» **DIRECTIVE A**: Copy out the rows from the line with "Task: Click the compare symbols scale icon" up to and including the line with "Action: click(x=597, y=76)", reproducing each line without changes.

» **TEXT PASSAGE**:

*****

To theoretical economists, the current turmoil in global financial markets is a battle between Keynesians and Austrians. Yet, I would prefer to go back in time to an older insight. This is Jean-Baptiste Say’s “Law of Markets", which dates back to the early 19th century, long before either Keynes or any Austrian appeared on the scene. J-B Say was known as the Adam Smith of France. An understanding of his important law is essential in these turbulent times.

In a nutshell, Say’s law holds that the sale of X gives rise to the demand for all non-X. Thus, the Law of Markets makes a clear distinction between those who compete and those who do not. So, while the sale of X hurts those who compete with X, the same sale helps those who do not. For example, if I sell my bhel-puri, I have the means to demand everything else in the market— jeans, shoes, books, CDs...—everything except bhel-puri, which I obviously will not demand.

*****

Rows for locating described items:
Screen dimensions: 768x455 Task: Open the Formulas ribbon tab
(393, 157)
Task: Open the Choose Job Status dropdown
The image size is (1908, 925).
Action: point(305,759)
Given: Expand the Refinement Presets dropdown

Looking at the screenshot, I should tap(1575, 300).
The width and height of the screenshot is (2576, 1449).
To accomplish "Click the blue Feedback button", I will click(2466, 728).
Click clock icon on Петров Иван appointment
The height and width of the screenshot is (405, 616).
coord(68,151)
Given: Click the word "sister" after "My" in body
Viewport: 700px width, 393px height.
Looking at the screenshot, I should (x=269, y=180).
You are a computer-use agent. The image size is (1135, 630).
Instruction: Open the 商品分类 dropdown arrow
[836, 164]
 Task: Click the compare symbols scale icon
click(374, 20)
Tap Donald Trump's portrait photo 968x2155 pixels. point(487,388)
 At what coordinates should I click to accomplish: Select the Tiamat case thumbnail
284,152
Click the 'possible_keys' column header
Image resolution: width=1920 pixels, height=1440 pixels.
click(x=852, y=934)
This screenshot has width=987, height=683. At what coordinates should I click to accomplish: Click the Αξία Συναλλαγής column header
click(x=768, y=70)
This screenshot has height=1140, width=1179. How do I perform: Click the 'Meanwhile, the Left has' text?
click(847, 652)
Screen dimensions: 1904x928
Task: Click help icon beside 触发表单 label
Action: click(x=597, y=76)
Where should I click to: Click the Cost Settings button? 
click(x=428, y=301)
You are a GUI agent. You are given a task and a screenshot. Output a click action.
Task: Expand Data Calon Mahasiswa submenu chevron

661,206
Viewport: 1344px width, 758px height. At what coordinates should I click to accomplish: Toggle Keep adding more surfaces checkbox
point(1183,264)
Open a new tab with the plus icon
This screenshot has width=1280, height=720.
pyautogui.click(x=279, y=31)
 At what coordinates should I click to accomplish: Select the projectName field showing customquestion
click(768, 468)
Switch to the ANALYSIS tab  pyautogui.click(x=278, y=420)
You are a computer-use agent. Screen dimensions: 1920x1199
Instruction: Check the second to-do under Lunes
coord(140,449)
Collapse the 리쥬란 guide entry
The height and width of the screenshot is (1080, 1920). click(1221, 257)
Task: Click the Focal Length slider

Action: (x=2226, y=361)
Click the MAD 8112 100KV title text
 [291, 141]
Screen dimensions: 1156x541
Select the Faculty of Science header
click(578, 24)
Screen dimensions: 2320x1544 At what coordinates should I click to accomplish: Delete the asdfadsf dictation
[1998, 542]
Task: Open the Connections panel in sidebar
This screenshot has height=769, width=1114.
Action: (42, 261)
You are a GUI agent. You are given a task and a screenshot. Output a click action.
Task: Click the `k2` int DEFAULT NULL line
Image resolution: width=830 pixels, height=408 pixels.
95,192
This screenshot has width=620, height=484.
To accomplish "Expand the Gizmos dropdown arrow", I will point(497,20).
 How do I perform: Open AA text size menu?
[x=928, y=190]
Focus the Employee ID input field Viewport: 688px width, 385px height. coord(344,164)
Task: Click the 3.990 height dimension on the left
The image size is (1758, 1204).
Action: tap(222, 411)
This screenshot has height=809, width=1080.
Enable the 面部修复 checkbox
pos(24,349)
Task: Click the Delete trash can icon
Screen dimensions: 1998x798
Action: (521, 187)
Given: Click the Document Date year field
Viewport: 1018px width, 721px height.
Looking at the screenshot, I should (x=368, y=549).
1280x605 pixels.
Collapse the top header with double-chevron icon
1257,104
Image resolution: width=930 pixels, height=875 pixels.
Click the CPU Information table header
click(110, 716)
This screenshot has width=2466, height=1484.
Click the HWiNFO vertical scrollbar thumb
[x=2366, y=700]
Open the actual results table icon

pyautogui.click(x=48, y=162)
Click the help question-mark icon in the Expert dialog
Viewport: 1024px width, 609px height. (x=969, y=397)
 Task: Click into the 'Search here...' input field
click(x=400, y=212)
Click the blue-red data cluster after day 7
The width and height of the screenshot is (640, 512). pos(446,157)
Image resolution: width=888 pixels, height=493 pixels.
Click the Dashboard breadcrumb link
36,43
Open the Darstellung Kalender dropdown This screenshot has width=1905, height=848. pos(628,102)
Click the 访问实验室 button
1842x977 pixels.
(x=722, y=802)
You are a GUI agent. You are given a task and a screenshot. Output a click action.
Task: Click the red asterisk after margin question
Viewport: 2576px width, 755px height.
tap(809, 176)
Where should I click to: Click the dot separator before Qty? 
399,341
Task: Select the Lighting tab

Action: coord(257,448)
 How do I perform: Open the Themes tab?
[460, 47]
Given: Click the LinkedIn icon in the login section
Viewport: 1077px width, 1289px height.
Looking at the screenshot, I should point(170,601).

*****

» **DIRECTIVE B**:
Answer these questions from the passage on Say's Law of Markets:
(i) What was Jean-Baptiste Say known as?
(ii) According to Say's law, the sale of X gives rise to the demand for what?
(iii) In the bhel-puri example, which item will the seller not demand?

» **PROBLEM SOLUTION A**:
 Task: Click the compare symbols scale icon
click(374, 20)
Tap Donald Trump's portrait photo 968x2155 pixels. point(487,388)
 At what coordinates should I click to accomplish: Select the Tiamat case thumbnail
284,152
Click the 'possible_keys' column header
Image resolution: width=1920 pixels, height=1440 pixels.
click(x=852, y=934)
This screenshot has width=987, height=683. At what coordinates should I click to accomplish: Click the Αξία Συναλλαγής column header
click(x=768, y=70)
This screenshot has height=1140, width=1179. How do I perform: Click the 'Meanwhile, the Left has' text?
click(847, 652)
Screen dimensions: 1904x928
Task: Click help icon beside 触发表单 label
Action: click(x=597, y=76)

» **PROBLEM SOLUTION B**:
(i) The Adam Smith of France.
(ii) All non-X.
(iii) Bhel-puri.